API call on kdb Insights Enterprise.
Returns:
Dictionary– Apykx.Dictionarycontaining metadata information about the various processes and schemas which describe a database.
Examples:
Connect to a running instance of kdb Insights and retrieve metadata information about the database, schemas and assemblies
import kxi.query
conn = kxi.query.Query()
conn.get_meta()
get_table_schemas¶
get_table_schemas(assembly=None)
Get table schemas in the format of {"table": {"col": pykxtype}}.
Parameters:
- assembly (
str | None) – Optional assembly name to filter for.
Returns:
Example
query.get_table_schemas()
{
"tableName": {
"col1": kxi.util.QType(-12, pykx.TimestampAtom, "timestamp", "p")
}
}
ping¶
ping(labels=None)
Run a ping.
This API is intended to run on a data access process and returns true if it reaches a target
Parameters:
- labels (
Optional[dict]) – labels defined in the assembly file of the DAPs can be used to only select data from DAPs in assemblies matching that label.
Returns:
BooleanVector– A list of booleans.
preview¶
preview(table, start_time=None, end_time=None, limit=None)
Run a preview.
The preview API is a lightweight data retrieval API which is able to fetch small samples of a table using minimal time and resources, for you to review or to use in testing software compatibility with a schema.
Parameters:
- table (
str) – The name of the table from which to retrieve data - start_time (
str | datetime | None) – The earliest time data is to be queried from, by default this is 15 minutes prior to the time that the get_data call is made. - end_time (
str | datetime | None) – The latest time data is to be queried from, by default this is the time that the get_data function is called. - limit (
int | None) – The maximum number of rows to return.
qsql¶
qsql(query, assembly, target, use_qe=False)
Run a qSQL.
API call on kdb Insights Enterprise.
Parameters:
- query (
str) – The SQL query which is to be run against the query environment. - assembly (
str) – The Assembly name to query, must support query environment. - target (
str) – The DAP instance to query. - use_qe (
bool) – Indicate whether to use the QE or PROD environment.
Returns:
K– Apykx.Kreturned from a query to kdb Insights Enterprise
Examples:
Connect to a running instance of kdb Insights and query using qsql
import kxi.query
conn = kxi.query.Query()
conn.qsql('my_table', "assembly-qe", "rdb")
refresh_udas¶
refresh_udas()
Re-fetch UDAs from getMeta and return the updated namespace.

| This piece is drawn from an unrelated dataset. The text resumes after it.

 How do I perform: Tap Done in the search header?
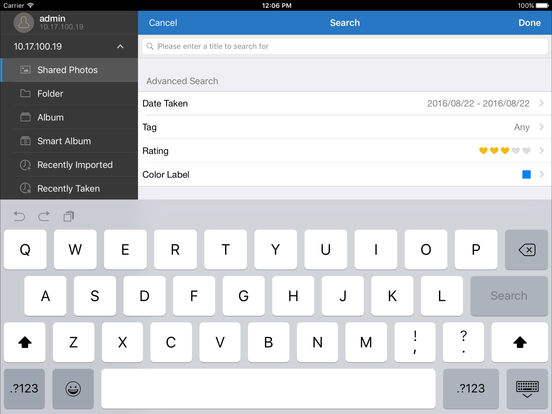529,23
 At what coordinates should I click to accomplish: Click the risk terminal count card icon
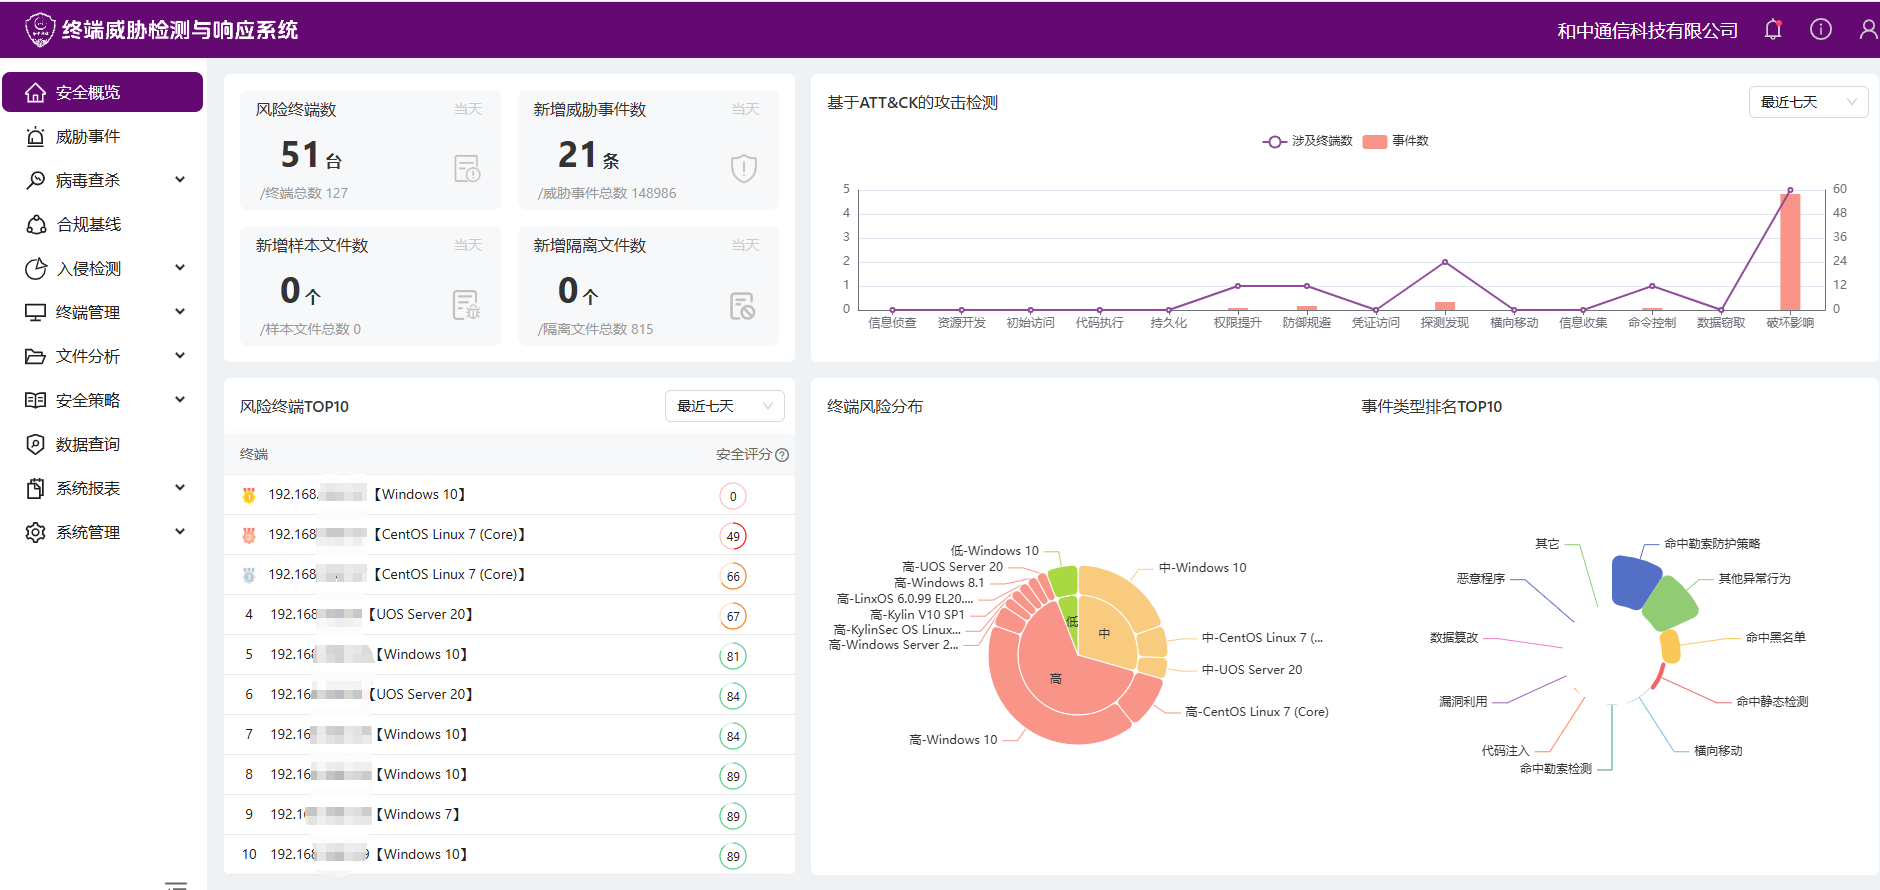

Call this if the deployment has changed since the last access.
Returns:
'UdaNamespace'– The refreshedUdaNamespace.
Example
conn.refresh_udas()
conn.udas.example.daAPI(table="trade", column="price")
sql¶
sql(query, use_qe=True, **kwargs)
Run an SQL.
API call on kdb Insights Enterprise.
Parameters:
- query (
str) – The SQL query which is to be run against the query environment - use_qe (
bool) – Indicate whether to use the QE or PROD environment. - *kwargs* – Additional parameters.
Returns:
Table– Apykx.Tableorpykx.KeyedTablereturned from a query to kdb Insights Enterprise
Examples:
Connect to a running instance of kdb Insights and query using sql
import kxi.query
conn = kxi.query.Query()
conn.sql('SELECT * FROM my_table')
udas¶
udas: 'UdaNamespace'
Lazy UDA namespace — tab-complete across q namespaces.